Jeannie sat him at the table and rubbed his soft, fleshy hands. “They’re like little paws,” she mumbled, smiling at the child who waited patiently while she worked on his limbs. In conjunction with her physical contact, she tried to create a dialogue of questions and answers.
“What is your name?” she asked.
He watched her mouth studiously, then said: “Robertito.”
“Robertito what?”
“Ro-ber-ti-to-So-to.” He grunted each syllable separately. His eyebrows arched into his fleshy forehead as he pushed out each breathy sound.
“Wonderful. Fantastic, But how do we say it? Not Ro-ber-ti-to-so-to, but Robertito Soto.”
“Robertito Soto,” he repeated perfectly.
She hugged him, then gave him a silly high school cheer.
“Okey dokey. Ready? Okay, how old are you?”
He looked at his fingers to find the answer. “Mas, Jeannie,” he said.
Flabbergasted by his use of two words together, Jeannie gaped at him wide-eyed. I couldn’t believe it either. He had strung two words together. An image of Raun flashed before me. I still remembered the day, the hour, the instant when he first used more than one word as he sat, smiling, on the bathroom floor.

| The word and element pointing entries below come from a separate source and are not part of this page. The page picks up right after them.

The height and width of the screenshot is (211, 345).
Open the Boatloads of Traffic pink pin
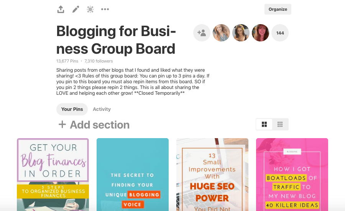click(292, 175)
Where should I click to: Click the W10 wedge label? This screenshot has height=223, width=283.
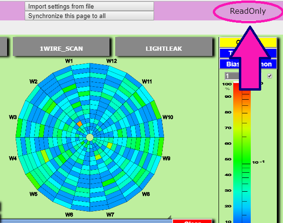tap(168, 117)
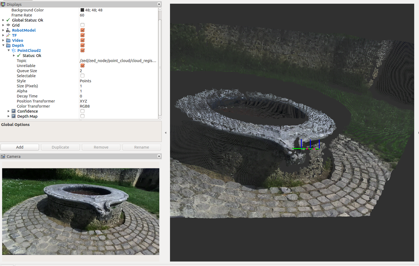Collapse the Depth group in the tree
The height and width of the screenshot is (266, 419).
point(3,45)
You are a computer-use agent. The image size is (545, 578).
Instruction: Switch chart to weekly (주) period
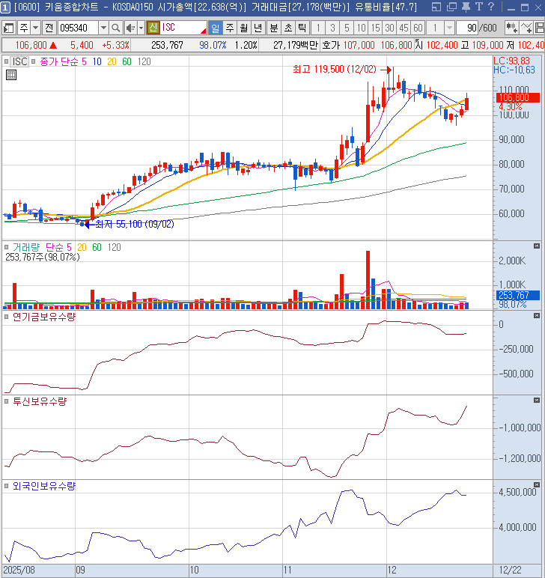(x=229, y=28)
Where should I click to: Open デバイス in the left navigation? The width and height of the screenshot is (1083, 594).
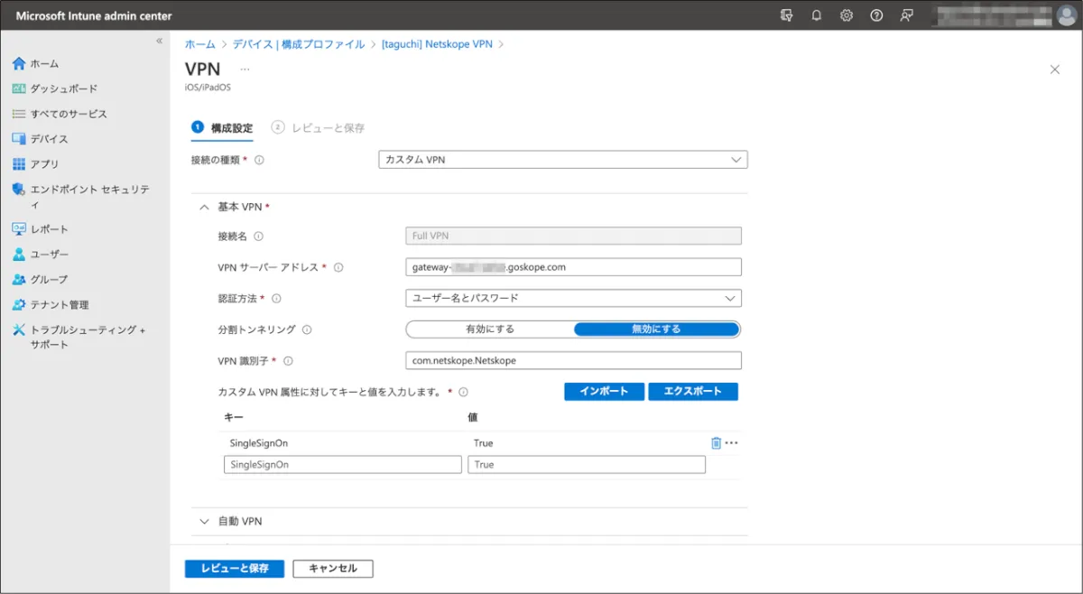[x=49, y=139]
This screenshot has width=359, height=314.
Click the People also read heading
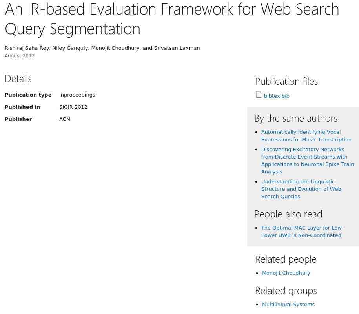point(288,214)
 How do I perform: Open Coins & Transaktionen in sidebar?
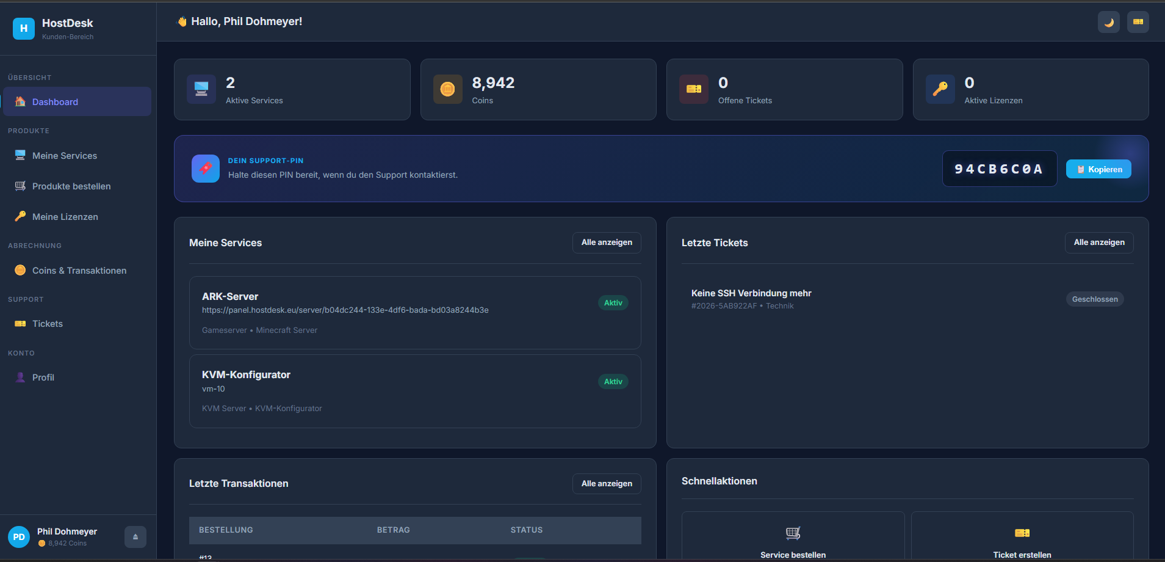coord(79,271)
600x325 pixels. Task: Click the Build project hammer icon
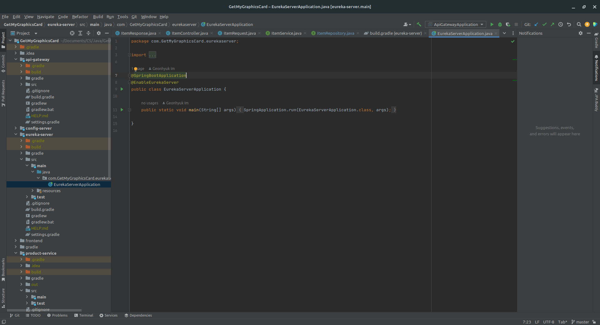[419, 24]
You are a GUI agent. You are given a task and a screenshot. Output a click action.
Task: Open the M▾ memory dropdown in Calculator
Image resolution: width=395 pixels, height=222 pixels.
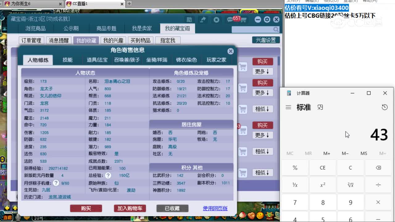383,153
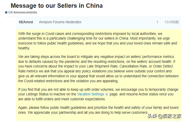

“More what, Robertito?” she asked, recovering from the shock quickly. He did not answer. “C’mon, we’ll try again. How old are you?”

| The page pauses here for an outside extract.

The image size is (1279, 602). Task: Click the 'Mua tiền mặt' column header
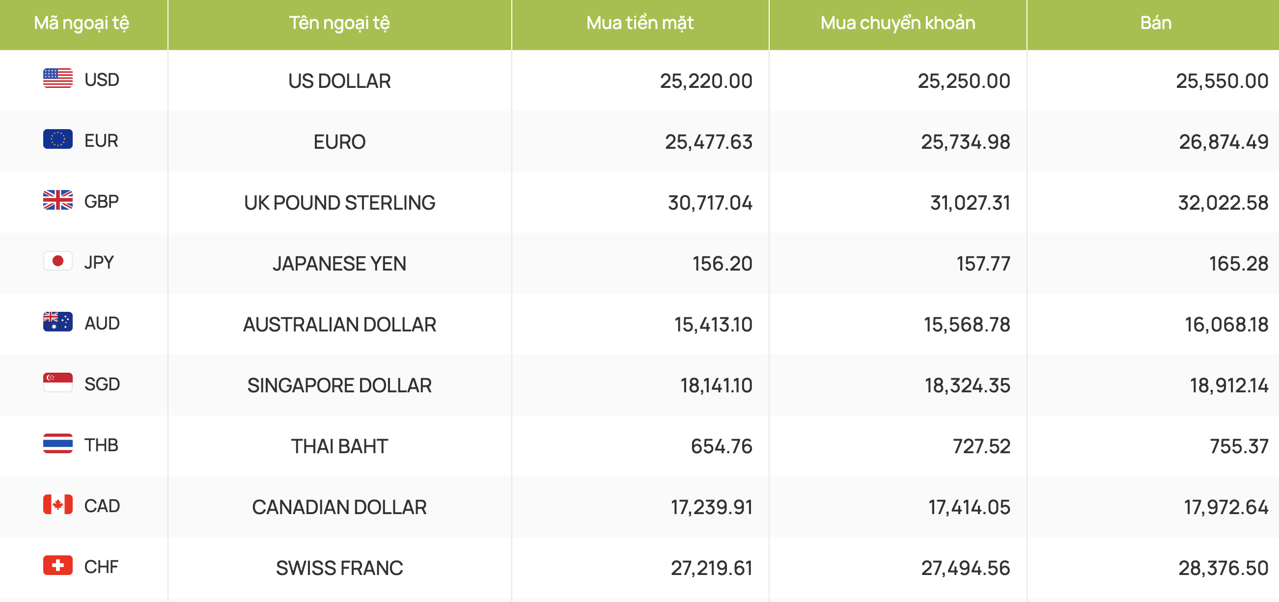640,23
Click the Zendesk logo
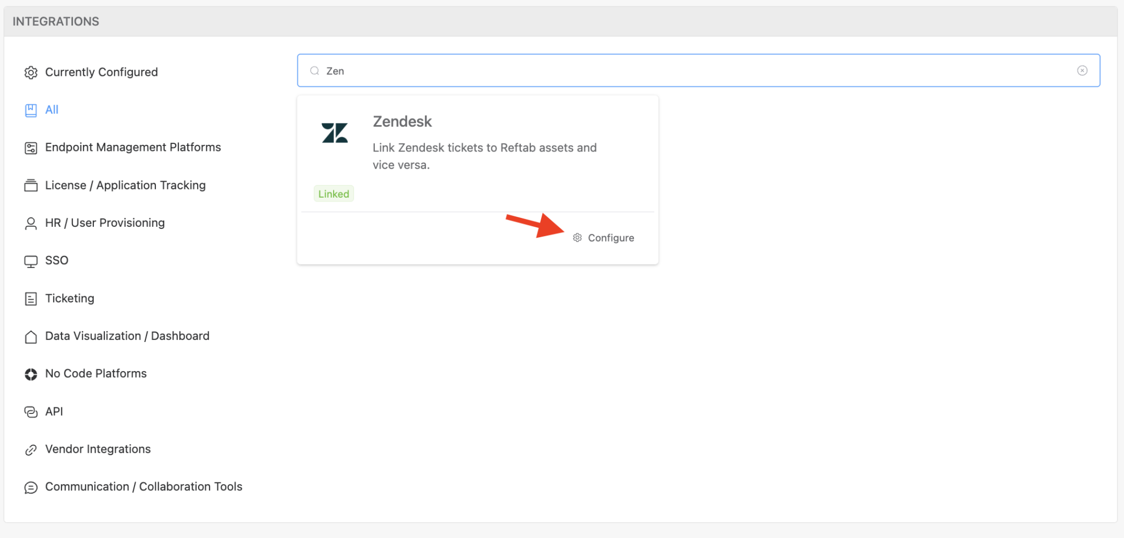The width and height of the screenshot is (1124, 538). 335,133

“Six,” he replied. When she applauded him, he, too, clapped his hands. But when she finished the accolade, he continued banging one hand against the other. In recent weeks, he had elevated this activity into an “ism.”
She looked at me, obviously seeking advice with her confused grimace. Realizing her own responsibility to decide how to respond, she shrugged her shoulders innocently, then smiled and waved at me. Jeannie and Robertito clapped together for over two minutes, then she resumed the massage.

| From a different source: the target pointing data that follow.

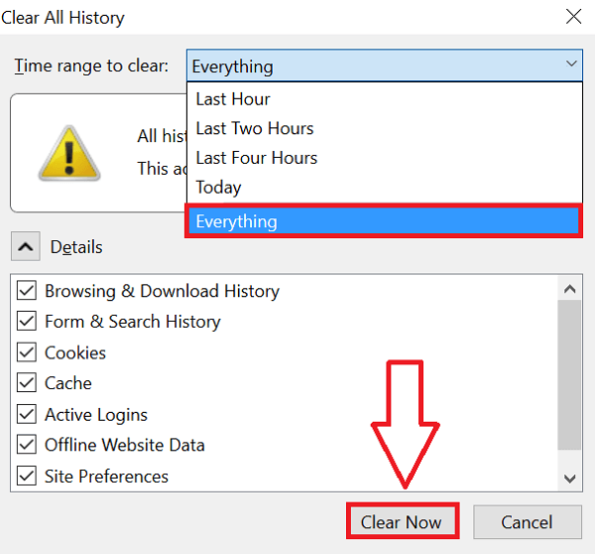Click the dropdown arrow beside Everything

click(x=571, y=64)
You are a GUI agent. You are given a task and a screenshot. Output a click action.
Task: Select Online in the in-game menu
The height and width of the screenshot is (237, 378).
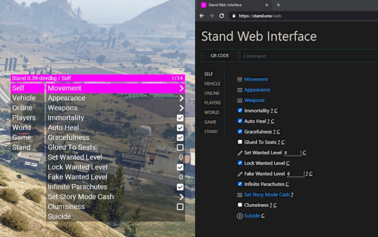coord(22,108)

“Que es esto? ” she chimed, touching between his lips.
“Boca,” he answered correctly.
“And what is this?” she asked, touching his eyes.
He pulled his hand away from her and ran to the window. A plane passed overhead. He followed it until it passed out of view, then, still holding her question in mind, he mumbled, “Ojo,” the Spanish word for eye. Jeannie lavished applause and affection on him, ending her celebration of his achievement with some food.
Later, she and Robertito lifted weights. He pushed his hands up together, favoring his left slightly. Two months ago, he could barely get the dumbbell off the floor with his right hand.
“Okay, now let them down slowly … slowly,” she counseled. But instead of listening, he let them drop to the floor. She repeated the exercise countless times, yet, no matter how much she asked him and demonstrated how to put the weights down, he still let them drop. I felt he enjoyed the sound of the loud thud against the floor as well as the vibration beside his body. Seven months ago, such a sound might have sent him scurrying from the room.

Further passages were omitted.